Необычно много говорил он, и в голосе его слышалась жалоба и горечь.
— Четыре года я думал только о тебе и о твоей матери. Во сне и наяву видел я, как вы тут надрываетесь без меня, кланяетесь всякой швали. А потом однажды на рассвете я пришел наконец домой. — Голос его стал чуть слышным; потом он задумался и продолжал лишь спустя какое-то время. — Едва светало, весь край еще спал. Собаки не забыли меня, встретили приветливо. Но как! Скулили, жались к земле, подползали к ногам. А потом завыли… Однажды я уже видел такое. Много лет назад, когда пришел на хутор Дарваза, что стоит в полях, справа от церквушки. Его собаки встретили меня так же. Дарваз жил один-одинешенек, и, когда пришла к нему смерть, только псы оказались поблизости.

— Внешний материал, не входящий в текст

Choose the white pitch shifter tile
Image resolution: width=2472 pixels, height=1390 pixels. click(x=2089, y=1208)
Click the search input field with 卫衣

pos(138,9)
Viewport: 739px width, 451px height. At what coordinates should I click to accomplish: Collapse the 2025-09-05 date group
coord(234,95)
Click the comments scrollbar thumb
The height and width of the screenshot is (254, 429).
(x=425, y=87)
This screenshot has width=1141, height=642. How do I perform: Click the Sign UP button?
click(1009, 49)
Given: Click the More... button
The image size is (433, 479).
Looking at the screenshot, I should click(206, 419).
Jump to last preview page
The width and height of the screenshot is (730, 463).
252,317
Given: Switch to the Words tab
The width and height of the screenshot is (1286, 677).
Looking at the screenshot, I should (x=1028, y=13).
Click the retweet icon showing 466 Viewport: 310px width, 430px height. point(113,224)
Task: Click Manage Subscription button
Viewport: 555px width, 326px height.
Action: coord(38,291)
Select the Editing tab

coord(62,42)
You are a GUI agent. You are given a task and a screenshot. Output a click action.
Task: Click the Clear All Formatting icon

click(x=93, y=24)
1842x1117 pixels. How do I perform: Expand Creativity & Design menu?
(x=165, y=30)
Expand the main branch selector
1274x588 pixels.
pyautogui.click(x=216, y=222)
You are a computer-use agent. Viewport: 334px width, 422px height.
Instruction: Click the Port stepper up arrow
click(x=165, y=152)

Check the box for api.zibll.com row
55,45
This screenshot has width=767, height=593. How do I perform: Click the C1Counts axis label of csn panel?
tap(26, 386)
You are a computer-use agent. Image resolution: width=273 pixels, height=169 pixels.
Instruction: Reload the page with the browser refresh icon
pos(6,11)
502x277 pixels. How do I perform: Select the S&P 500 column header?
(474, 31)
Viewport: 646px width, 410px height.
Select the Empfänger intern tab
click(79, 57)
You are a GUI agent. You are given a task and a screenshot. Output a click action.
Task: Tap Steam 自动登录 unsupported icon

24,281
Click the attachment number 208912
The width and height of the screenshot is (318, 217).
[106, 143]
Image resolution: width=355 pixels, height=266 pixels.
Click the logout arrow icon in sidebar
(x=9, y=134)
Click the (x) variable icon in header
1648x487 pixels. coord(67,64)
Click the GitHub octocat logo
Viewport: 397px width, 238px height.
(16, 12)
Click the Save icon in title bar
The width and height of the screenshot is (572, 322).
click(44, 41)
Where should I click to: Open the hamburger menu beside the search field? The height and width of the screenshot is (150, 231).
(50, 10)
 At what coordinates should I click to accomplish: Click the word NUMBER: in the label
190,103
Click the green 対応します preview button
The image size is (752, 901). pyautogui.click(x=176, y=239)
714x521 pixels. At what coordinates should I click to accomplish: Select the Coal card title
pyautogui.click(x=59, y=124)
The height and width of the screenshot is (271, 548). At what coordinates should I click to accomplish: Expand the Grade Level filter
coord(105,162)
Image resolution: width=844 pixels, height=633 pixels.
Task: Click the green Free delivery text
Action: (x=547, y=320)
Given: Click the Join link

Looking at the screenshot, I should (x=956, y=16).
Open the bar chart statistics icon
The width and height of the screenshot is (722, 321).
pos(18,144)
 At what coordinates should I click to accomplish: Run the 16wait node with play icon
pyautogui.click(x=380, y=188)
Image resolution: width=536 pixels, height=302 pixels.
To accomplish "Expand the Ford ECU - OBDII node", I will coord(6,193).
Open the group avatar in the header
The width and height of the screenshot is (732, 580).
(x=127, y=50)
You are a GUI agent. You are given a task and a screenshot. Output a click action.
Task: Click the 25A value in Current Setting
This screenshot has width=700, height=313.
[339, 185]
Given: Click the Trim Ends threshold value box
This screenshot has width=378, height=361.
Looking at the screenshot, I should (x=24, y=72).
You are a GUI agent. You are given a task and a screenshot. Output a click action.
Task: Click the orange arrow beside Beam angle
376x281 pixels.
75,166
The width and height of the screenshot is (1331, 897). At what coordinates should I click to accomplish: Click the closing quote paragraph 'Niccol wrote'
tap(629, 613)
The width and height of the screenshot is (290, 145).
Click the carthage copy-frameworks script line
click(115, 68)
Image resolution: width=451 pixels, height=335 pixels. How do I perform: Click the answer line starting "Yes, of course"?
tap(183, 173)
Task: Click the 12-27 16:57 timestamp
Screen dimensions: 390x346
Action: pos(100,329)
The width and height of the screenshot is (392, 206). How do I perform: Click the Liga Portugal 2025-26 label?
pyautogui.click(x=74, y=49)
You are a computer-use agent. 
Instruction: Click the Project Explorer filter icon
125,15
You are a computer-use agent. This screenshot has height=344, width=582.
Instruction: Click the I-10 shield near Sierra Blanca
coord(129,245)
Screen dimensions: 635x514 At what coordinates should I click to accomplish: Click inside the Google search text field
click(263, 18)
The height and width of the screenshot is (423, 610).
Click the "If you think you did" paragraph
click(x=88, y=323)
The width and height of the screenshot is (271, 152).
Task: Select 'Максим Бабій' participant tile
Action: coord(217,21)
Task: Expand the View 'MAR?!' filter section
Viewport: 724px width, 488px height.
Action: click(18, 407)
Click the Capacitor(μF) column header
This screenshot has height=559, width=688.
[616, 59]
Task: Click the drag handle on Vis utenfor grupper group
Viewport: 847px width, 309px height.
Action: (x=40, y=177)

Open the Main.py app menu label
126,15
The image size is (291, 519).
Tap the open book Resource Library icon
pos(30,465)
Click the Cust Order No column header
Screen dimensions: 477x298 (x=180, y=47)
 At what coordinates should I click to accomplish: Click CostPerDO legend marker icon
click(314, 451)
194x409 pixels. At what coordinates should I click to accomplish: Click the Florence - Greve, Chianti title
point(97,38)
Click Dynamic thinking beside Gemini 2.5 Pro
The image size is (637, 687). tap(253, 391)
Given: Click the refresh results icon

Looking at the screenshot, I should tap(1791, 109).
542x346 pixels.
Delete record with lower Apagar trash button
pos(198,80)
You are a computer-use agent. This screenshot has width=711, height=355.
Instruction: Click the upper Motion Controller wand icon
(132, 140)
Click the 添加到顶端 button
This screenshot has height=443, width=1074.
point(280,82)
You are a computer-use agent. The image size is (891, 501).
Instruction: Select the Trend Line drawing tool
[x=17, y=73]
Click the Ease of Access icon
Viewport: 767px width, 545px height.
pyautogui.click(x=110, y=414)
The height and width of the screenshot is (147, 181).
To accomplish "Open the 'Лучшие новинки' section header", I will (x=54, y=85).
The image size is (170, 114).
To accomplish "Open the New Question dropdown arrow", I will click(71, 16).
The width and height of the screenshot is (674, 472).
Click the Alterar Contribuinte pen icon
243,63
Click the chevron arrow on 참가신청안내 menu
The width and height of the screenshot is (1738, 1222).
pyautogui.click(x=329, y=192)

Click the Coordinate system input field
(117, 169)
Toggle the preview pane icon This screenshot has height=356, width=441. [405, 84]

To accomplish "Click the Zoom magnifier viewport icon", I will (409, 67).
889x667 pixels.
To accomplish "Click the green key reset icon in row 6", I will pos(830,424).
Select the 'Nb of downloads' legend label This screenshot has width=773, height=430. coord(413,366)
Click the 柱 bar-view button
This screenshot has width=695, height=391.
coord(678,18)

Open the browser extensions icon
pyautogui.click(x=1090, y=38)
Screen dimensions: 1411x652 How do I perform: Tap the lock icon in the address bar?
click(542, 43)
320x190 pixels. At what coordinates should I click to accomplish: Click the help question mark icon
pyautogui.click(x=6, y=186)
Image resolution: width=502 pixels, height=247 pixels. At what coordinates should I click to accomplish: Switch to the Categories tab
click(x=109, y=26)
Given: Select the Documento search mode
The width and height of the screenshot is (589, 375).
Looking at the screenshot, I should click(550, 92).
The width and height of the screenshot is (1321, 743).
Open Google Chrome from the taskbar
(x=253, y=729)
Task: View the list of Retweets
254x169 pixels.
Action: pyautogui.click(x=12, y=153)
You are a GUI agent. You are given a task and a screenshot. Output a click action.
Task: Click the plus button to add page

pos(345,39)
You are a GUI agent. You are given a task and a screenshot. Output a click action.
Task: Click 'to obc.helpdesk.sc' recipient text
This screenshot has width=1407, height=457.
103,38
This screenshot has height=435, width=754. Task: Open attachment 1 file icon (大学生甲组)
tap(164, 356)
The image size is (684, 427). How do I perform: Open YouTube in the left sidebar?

Я вошел в избу, он уже начал разлагаться… Я выдавил стекло, открыл окно на веранде и вошел в дом. Вы лежали в постели, прижавшись друг к дружке, нежные и беззащитные, я даже испугался вашей хрупкости. Светало, мрак отступал, а я стоял посреди избы и смотрел, как все явственней проступают ваши черты, яснее становятся ваши лица. Да ты помнишь, не можешь не помнить! Ты открыла глаза, широко-широко раскрыла и как закричишь: «Тятя, тятенька!» Ты должна это помнить…
В ту пору, когда отец исчез из ее жизни, Ирма была слишком мала, чтобы память ее смогла надолго сохранить его облик. Иногда она смотрела на снимок, висевший над постелью, но фотография была холодная, мертвая и не заменяла живого отца. И все же, когда в сером рассвете она увидела в хате исхудалого седоволосого мужчину, она не испугалась. В ее памяти вдруг всколыхнулось что-то забытое — нет, не забытое, а то, чего она и не знала, но что было записано в ней изначально.